Examine each line of the data. Copy those that contain the string "beside".
BEGIN Information supplied
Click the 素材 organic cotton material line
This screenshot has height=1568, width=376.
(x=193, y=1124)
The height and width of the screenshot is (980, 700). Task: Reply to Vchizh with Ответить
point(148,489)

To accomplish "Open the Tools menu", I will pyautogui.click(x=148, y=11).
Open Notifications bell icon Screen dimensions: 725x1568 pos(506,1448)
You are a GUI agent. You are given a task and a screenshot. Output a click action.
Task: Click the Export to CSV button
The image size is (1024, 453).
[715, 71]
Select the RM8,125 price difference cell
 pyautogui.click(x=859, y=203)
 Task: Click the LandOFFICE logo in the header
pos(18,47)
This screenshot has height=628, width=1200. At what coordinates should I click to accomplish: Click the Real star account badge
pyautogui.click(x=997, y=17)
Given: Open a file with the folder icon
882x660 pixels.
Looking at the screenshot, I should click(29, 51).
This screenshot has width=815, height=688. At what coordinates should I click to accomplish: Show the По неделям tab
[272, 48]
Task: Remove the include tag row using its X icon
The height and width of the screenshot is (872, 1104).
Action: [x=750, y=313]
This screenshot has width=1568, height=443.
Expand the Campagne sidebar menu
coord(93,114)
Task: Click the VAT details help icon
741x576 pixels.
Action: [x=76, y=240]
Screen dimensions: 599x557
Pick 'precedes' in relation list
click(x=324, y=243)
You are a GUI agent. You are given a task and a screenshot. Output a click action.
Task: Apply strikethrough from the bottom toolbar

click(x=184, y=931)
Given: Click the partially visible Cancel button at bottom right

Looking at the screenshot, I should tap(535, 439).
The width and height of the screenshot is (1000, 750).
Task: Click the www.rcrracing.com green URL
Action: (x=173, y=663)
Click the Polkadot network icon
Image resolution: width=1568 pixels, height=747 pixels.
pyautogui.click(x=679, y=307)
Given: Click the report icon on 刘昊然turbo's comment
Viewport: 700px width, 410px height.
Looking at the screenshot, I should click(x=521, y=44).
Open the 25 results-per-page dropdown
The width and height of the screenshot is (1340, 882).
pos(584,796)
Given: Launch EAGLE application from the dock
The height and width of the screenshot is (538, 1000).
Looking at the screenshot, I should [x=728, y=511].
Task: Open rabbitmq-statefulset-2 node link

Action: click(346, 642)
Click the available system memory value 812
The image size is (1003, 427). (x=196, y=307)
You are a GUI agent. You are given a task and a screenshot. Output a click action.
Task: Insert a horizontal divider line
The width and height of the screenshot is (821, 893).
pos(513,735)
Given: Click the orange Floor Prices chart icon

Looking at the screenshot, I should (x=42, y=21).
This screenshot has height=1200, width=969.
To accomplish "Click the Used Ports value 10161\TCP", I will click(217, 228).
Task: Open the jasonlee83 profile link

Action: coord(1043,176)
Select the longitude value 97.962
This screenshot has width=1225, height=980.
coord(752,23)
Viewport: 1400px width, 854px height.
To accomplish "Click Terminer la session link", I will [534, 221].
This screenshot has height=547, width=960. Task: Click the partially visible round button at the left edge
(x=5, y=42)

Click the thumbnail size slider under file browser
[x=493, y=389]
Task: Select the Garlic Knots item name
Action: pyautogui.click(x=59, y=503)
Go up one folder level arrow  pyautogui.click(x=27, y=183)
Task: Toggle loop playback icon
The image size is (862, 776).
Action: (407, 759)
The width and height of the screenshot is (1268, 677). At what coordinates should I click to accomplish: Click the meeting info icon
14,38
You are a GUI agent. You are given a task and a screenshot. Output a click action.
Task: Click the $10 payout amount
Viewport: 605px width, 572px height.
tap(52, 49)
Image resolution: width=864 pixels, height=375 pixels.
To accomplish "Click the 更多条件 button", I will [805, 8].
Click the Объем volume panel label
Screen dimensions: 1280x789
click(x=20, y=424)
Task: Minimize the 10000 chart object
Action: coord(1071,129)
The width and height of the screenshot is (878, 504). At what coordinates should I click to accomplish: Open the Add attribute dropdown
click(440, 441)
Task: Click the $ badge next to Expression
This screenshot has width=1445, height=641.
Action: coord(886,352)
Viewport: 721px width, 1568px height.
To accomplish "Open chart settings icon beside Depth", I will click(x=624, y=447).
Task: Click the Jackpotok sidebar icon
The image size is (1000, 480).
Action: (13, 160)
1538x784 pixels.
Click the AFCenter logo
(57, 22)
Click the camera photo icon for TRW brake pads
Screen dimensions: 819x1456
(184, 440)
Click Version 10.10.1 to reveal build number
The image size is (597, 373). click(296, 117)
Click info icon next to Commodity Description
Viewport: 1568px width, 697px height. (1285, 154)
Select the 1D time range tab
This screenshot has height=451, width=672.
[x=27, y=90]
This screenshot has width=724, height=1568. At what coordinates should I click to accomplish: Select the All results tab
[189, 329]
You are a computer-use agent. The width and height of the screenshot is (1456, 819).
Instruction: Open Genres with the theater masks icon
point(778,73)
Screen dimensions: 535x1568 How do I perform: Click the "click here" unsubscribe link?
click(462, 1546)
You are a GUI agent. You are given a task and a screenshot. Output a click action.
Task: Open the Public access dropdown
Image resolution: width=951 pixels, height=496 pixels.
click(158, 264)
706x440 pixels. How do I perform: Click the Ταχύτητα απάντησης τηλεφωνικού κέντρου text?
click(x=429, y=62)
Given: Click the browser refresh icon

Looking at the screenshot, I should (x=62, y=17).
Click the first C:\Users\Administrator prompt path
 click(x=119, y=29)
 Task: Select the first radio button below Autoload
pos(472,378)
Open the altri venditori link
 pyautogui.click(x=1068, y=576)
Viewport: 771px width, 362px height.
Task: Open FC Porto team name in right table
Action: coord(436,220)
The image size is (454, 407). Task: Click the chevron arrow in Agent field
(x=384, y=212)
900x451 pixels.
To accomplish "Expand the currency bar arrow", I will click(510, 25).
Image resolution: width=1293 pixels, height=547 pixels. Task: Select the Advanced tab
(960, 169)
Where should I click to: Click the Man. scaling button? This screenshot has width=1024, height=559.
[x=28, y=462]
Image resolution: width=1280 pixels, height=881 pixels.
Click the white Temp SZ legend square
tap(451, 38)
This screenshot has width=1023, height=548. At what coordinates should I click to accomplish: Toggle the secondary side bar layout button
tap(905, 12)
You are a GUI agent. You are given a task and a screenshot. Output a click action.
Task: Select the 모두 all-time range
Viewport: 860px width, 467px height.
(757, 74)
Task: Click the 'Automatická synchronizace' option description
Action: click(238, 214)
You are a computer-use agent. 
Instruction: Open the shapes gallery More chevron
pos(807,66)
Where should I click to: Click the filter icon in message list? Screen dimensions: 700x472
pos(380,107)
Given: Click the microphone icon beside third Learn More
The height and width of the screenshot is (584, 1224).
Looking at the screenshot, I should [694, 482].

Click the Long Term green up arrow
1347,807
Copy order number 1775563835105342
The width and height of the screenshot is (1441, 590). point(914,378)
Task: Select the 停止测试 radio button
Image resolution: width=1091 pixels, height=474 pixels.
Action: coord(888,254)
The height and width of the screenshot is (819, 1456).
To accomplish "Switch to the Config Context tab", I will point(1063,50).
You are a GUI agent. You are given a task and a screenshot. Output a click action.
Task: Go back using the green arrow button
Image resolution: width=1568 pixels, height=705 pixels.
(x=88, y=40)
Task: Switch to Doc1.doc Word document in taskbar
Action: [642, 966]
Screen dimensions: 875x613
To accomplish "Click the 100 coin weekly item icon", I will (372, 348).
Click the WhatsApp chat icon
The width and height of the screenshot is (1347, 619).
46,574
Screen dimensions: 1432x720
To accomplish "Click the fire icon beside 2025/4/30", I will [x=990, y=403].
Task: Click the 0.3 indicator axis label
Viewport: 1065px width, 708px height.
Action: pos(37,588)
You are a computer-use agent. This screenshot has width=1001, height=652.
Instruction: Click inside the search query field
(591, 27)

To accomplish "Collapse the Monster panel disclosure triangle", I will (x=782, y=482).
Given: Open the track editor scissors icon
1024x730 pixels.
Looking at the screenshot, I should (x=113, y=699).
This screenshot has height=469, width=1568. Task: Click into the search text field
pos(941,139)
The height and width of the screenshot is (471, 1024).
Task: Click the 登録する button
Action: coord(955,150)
END Information supplied
* Exercise result:
To accomplish "Open chart settings icon beside Depth", I will click(x=624, y=447).
Given: Click the microphone icon beside third Learn More
To accomplish "Click the fire icon beside 2025/4/30", I will [x=990, y=403].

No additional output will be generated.